- Artist
- Julian Trevelyan 1910–1988
- Medium
- Graphite, ink, watercolour, printed paper and card on paper
- Dimensions
- Support: 310 × 540 mm
- Collection
- Tate
- Acquisition
- Purchased 2006
- Reference
- T12162
Summary
Rubbish May be Shot Here is a collage that marks a pivotal moment in Julian Trevelyan’s artistic development. It was made in 1937, the year King George V died and was succeeded by Edward VIII who, in order to marry a divorcee, was forced to abdicate in favour of his brother, crowned King George VI in his stead on 12 May. Most of the cut-out heads at the base of this image are taken from newspaper photographs of the coronation, or represent successive generations of the royal family: George VI’s widowed mother Queen Mary; his wife, Elizabeth (later the Queen Mother); and his two daughters Elizabeth (the present Queen) and her younger sister, Margaret. The smiling child, however, is taken directly from an advertisement for Shredded Wheat, captioned ‘the food for general fitness’. Above them tall factory chimneys and cotton mills reach into a smoky, cloud-studded sky, the solidity of the architecture contrasting forcefully with the chaos on the ground where royalty is mixed indiscriminately with printed images of pots and pans, royal plate, household furniture and vegetables. Darting through them are primitively-drawn fish in bright pastel colours.

INPUT MATERIAL:
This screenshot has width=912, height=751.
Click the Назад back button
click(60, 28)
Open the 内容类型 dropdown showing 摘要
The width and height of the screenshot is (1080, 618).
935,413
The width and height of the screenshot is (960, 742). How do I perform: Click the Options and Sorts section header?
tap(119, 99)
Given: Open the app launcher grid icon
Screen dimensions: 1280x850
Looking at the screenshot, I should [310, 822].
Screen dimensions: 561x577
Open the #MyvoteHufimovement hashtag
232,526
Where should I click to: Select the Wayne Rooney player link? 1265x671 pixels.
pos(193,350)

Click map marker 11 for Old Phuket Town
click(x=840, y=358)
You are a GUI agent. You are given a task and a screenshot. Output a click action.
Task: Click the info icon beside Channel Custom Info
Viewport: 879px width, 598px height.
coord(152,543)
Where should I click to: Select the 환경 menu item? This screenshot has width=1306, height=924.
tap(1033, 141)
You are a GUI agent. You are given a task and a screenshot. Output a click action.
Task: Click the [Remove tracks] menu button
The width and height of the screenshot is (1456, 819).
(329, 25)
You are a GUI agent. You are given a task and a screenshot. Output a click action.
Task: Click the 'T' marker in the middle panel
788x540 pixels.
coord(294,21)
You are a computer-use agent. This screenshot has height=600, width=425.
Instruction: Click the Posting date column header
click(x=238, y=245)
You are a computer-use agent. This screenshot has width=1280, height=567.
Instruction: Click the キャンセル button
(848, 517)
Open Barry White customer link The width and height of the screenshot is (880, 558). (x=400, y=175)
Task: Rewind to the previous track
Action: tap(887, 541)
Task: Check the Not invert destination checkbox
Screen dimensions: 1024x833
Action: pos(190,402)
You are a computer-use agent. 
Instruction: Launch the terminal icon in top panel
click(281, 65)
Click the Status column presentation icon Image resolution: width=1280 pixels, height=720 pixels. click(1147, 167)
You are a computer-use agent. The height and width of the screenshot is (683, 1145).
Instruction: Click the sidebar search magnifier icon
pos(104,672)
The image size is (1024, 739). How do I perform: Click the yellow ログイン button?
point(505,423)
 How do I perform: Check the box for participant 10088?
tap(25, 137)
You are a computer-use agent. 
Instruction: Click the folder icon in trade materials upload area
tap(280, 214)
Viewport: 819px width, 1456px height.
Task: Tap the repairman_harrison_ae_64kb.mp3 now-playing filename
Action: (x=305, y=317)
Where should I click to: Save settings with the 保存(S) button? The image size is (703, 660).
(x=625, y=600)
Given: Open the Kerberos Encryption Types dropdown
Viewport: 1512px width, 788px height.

SET PROBLEM 1:
Retype the rows from the first one through the line containing "Action: tap(887, 541)", including that line.
SET PROBLEM 2:
Continue the description of the collage Rubbish May be Shot Here from where it stops.

REPLY 1:
This screenshot has width=912, height=751.
Click the Назад back button
click(60, 28)
Open the 内容类型 dropdown showing 摘要
The width and height of the screenshot is (1080, 618).
935,413
The width and height of the screenshot is (960, 742). How do I perform: Click the Options and Sorts section header?
tap(119, 99)
Given: Open the app launcher grid icon
Screen dimensions: 1280x850
Looking at the screenshot, I should [310, 822].
Screen dimensions: 561x577
Open the #MyvoteHufimovement hashtag
232,526
Where should I click to: Select the Wayne Rooney player link? 1265x671 pixels.
pos(193,350)

Click map marker 11 for Old Phuket Town
click(x=840, y=358)
You are a GUI agent. You are given a task and a screenshot. Output a click action.
Task: Click the info icon beside Channel Custom Info
Viewport: 879px width, 598px height.
coord(152,543)
Where should I click to: Select the 환경 menu item? This screenshot has width=1306, height=924.
tap(1033, 141)
You are a GUI agent. You are given a task and a screenshot. Output a click action.
Task: Click the [Remove tracks] menu button
The width and height of the screenshot is (1456, 819).
(329, 25)
You are a GUI agent. You are given a task and a screenshot. Output a click action.
Task: Click the 'T' marker in the middle panel
788x540 pixels.
coord(294,21)
You are a computer-use agent. This screenshot has height=600, width=425.
Instruction: Click the Posting date column header
click(x=238, y=245)
You are a computer-use agent. This screenshot has width=1280, height=567.
Instruction: Click the キャンセル button
(848, 517)
Open Barry White customer link The width and height of the screenshot is (880, 558). (x=400, y=175)
Task: Rewind to the previous track
Action: tap(887, 541)

REPLY 2:
1937 was also the year when the pioneering social survey organization, Mass-Observation, was founded by Tom Harrisson (1911–76), Charles Madge (1912–96) and Humphrey Jennings (1907–50), a friend of Trevelyan’s from his time at Cambridge (Trinity College, 1928–30). Its aim was to produce an anthropology of the British people, giving a voice to the mass of people whose work, leisure and views were so often ignored, and its first book was devoted to a study of Coronation Day: May The Twelfth: Mass-Observation day-surveys 1937 by over two hundred observers (London, Faber and Faber, 1937). By contrast, a few locations such as ‘Worktown’, M-O’s name for Bolton in Lancashire, were studied over a long period by full-time observers. The first artist to be recruited was Julian Trevelyan. He was invited to Bolton and asked to draw anything relating to the life of working people, but he also recorded his observations in watercolour sketches, in photographs, and in a series of collages including, very probably, Rubbish May be Shot Here which the artist has signed in the bottom left-hand corner.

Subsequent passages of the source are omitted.